- _DOCUMENT PASSAGE_

--- START ---

Retrieved updated version of Util/IterAssocOp and modified ExtendedCoordinates and Ed25519 to use it.

1 files changed, 44 insertions, 30 deletions

diff --git a/src/Util/IterAssocOp.v b/src/Util/IterAssocOp.v
index 016a4f7bd..5e23bb987 100644
--- a/src/Util/IterAssocOp.v
+++ b/src/Util/IterAssocOp.v
@@ -9,7 +9,11 @@ Section IterAssocOp.
           (assoc: forall a b c, op a (op b c) === op (op a b) c)
           (neutral:T)
           (neutral_l : forall a, op neutral a === a)
-          (neutral_r : forall a, op a neutral === a).
+          (neutral_r : forall a, op a neutral === a)
+          {scalar : Type}
+          (testbit : scalar -> nat -> bool)
+          (scToN : scalar -> N)
+          (testbit_spec : forall x i, testbit x i = N.testbit_nat (scToN x) i).
   Existing Instance op_proper.
 
   Fixpoint nat_iter_op n a :=
@@ -51,19 +55,19 @@ Section IterAssocOp.
     | S exp' => f (funexp f a exp')
     end.
 
-  Definition test_and_op n a (state : nat * T) :=
+  Definition test_and_op sc a (state : nat * T) :=
     let '(i, acc) := state in
     let acc2 := op acc acc in
     match i with
     | O => (0, acc)
-    | S i' => (i', if N.testbit_nat n i' then op a acc2 else acc2)
+    | S i' => (i', if testbit sc i' then op a acc2 else acc2)
     end.
 
-  Definition iter_op n a : T := 
-    snd (funexp (test_and_op n a) (N.size_nat n, neutral) (N.size_nat n)).
+  Definition iter_op sc a bound : T := 
+    snd (funexp (test_and_op sc a) (bound, neutral) bound).
 
-  Definition test_and_op_inv n a (s : nat * T) :=
-    snd s === nat_iter_op (N.to_nat (N.shiftr_nat n (fst s))) a.
+  Definition test_and_op_inv sc a (s : nat * T) :=
+    snd s === nat_iter_op (N.to_nat (N.shiftr_nat (scToN sc) (fst s))) a.

--- END ---

- _TO-DO LIST_
1 - Transcribe the IterAssocOp diff between "1 files changed, 44" and "neutral a === a)", inclusive.
2 - How many insertions and deletions does the IterAssocOp diff report?
The data after this point comes from a separate source.

- _AVAILABLE DATA_
--- START ---

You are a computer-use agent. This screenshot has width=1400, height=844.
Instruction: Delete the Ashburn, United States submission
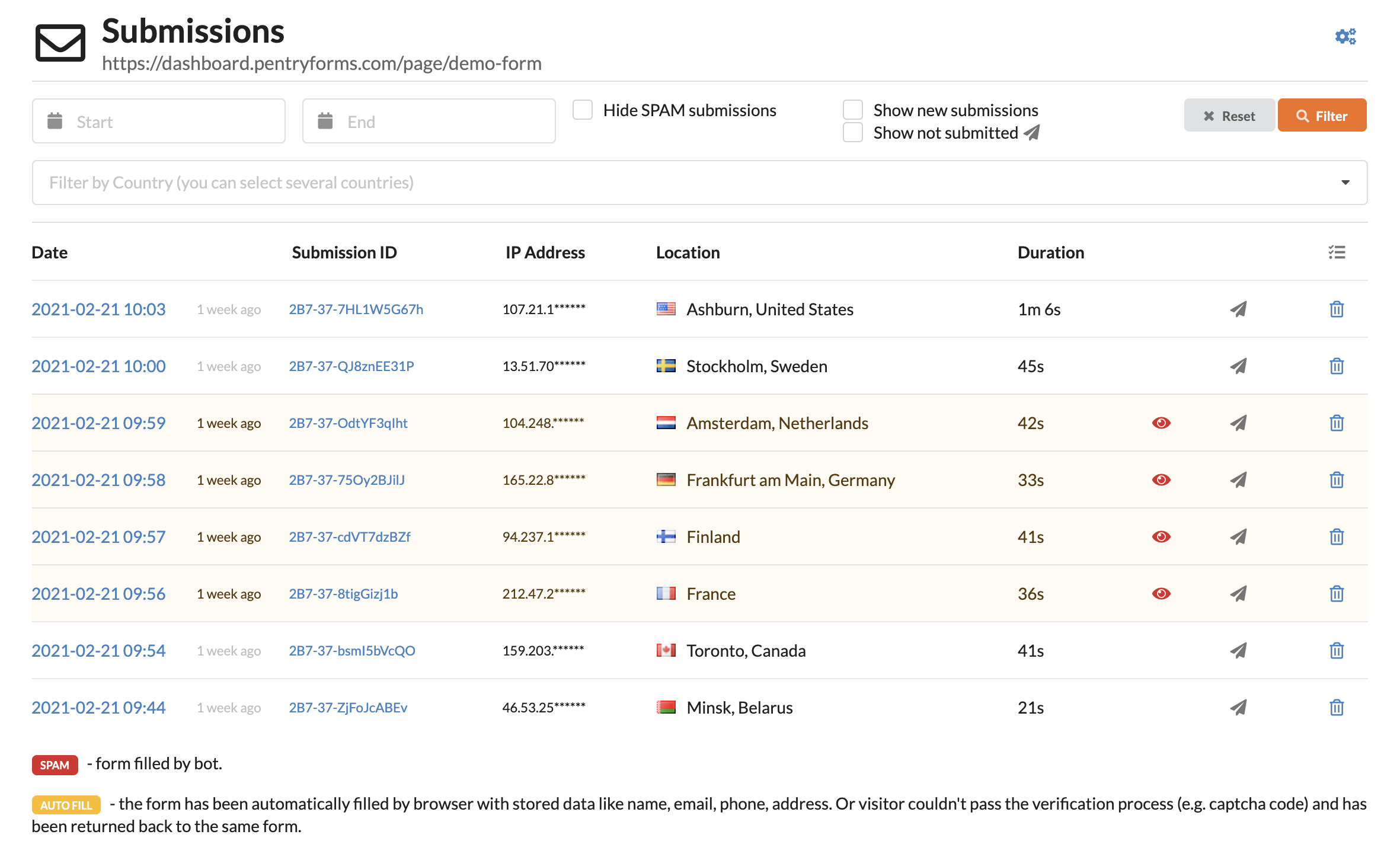[1337, 309]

--- END ---

- _RESULTS_
1 -
1 files changed, 44 insertions, 30 deletions

diff --git a/src/Util/IterAssocOp.v b/src/Util/IterAssocOp.v
index 016a4f7bd..5e23bb987 100644
--- a/src/Util/IterAssocOp.v
+++ b/src/Util/IterAssocOp.v
@@ -9,7 +9,11 @@ Section IterAssocOp.
           (assoc: forall a b c, op a (op b c) === op (op a b) c)
           (neutral:T)
           (neutral_l : forall a, op neutral a === a)

2 - 44 insertions and 30 deletions.